Handbook of Mechanical Engineering (1994)
My 1994 Mechanical Engineering Handbook has valid information about strength of materials but it does not cover friction stir welding, which was invented in 1991, and its recommendation of “smart” numbering systems is obsolete. My entire 2003 RFID Handbook is obsolete. Even the latest edition, from 2010, may be long in the tooth.
Industrial Engineering Handbooks (2001 to 2013)
IE is a mixed bag. In this field, the handbooks are where new approaches go once they have run their course, which is usually as follows:
- Faced with a challenge in producing goods or delivering services, engineers develop a point solution.
- Their peers and managers generalize it, propagate it within the company, and integrate it into the *company production system* or *company way*. At this point it is proprietary and a trade secret.
- The secret leaks out, through suppliers, employees, or former employees. Sometimes management decides to publicize it in some fashion for public relations.
- Consultants name the approach, package it, and promote it, first to competitors and then to other industries.
- As more and more companies implement it, more consultants leverage its popularity by putting its name on whatever services they offer.
- As they water it down and attempt to apply it to more and more unrelated situations, failure cases proliferate. This blemishes the name and eventually makes it stale.
- The industrial engineering profession folds the legacy of the approach into its body of knowledge, in handbooks and in courses of study that provide certifications through academia or professional societies.
Over the past century, Scientific Management, Mass Production, TWI, SPC, TQC/TQM, Six Sigma, Group Technology, and Lean have all gone through this cycle. As discussed earlier in this blog, these approaches are not comparable in scope, range of applicability, or effectiveness. Sometimes they are complementary and sometimes contradictory. Nonetheless, the profession, the media, and even academia have treated them as if they were all additional layers of knowledge.
The most often cited IE handbooks are Maynard’s and Salvendy’s, both last updated in 2001. They don’t cover any development from the last 19 years. The most recent IE handbook is Badiru’s, whose 2nd edition came out in 2013.
The handbooks and systems thinking
A different specialist covers each topic in a stand-alone chapter. IE handbooks occasionally mention systems engineering. It is even in the title of Badiru’s but the structure of the books is antinomic to systems thinking.
For example, when you treat manufacturing cells and human resource management as separate topics, you obscure their mutual dependencies. As a system cellular manufacturing is not just about equipment, flows of materials, and movements of people.
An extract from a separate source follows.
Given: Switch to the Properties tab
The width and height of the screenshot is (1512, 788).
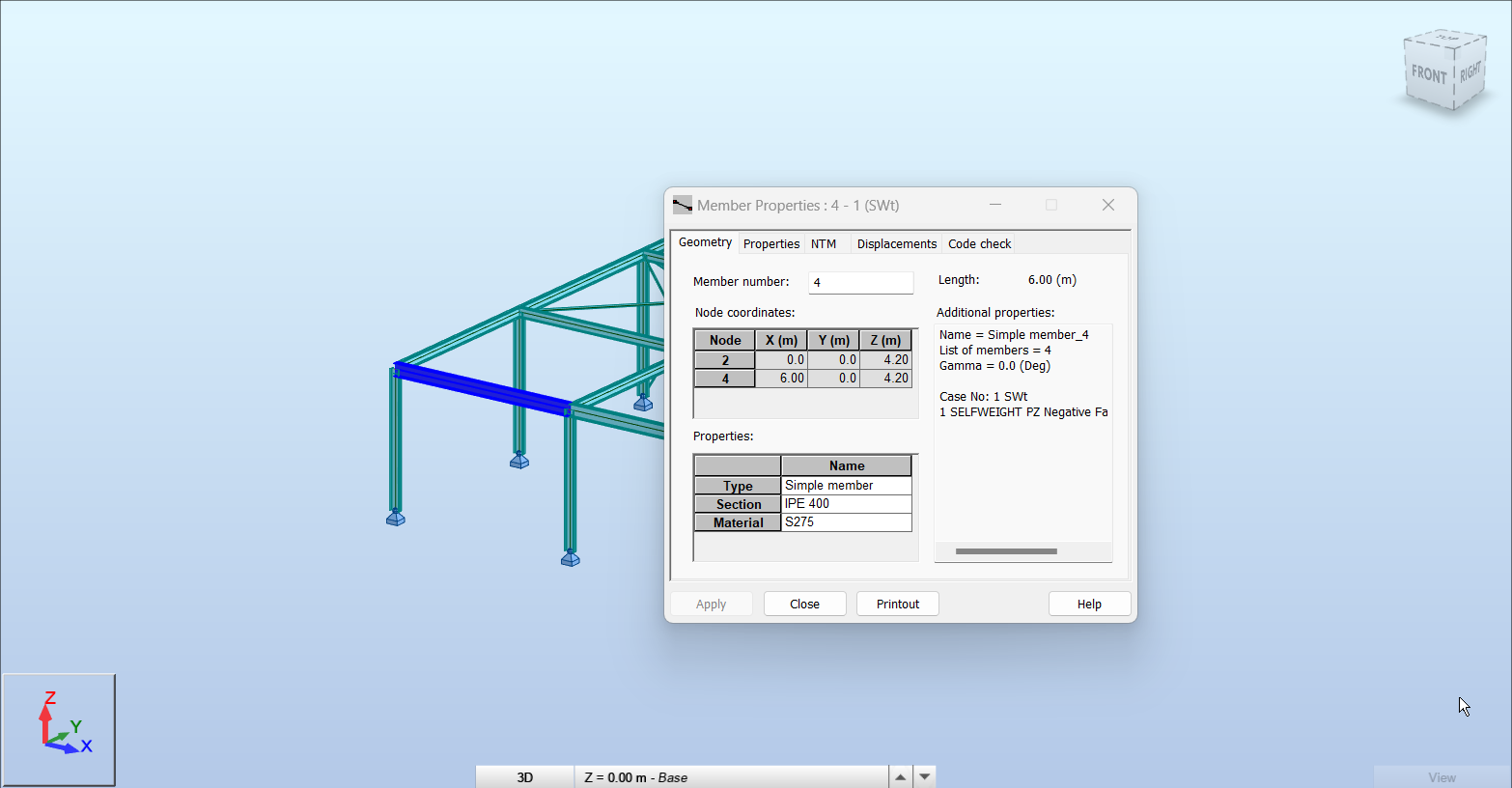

It includes human resources practices to certify operators for multiple skills, reward their versatility, and help them plan careers. The last point is key to smoothing the operators’ transition into better jobs as productivity increases.
You find a systems perspective in books that focus on specific professional challenges. This includes setting up and operating an assembly line, a machining or fabrication shop, or the logistics of supporting either. These books have one or two authors, not 180. They describe a consistent approach from start to finish. They pull in tools and techniques as needed in pursuit of the overall goal. This philosophy is behind Lean Assembly, Working with Machines, and Lean Logistics.
Let’s face it! My 11 handbooks belong on library shelves, not in my private office.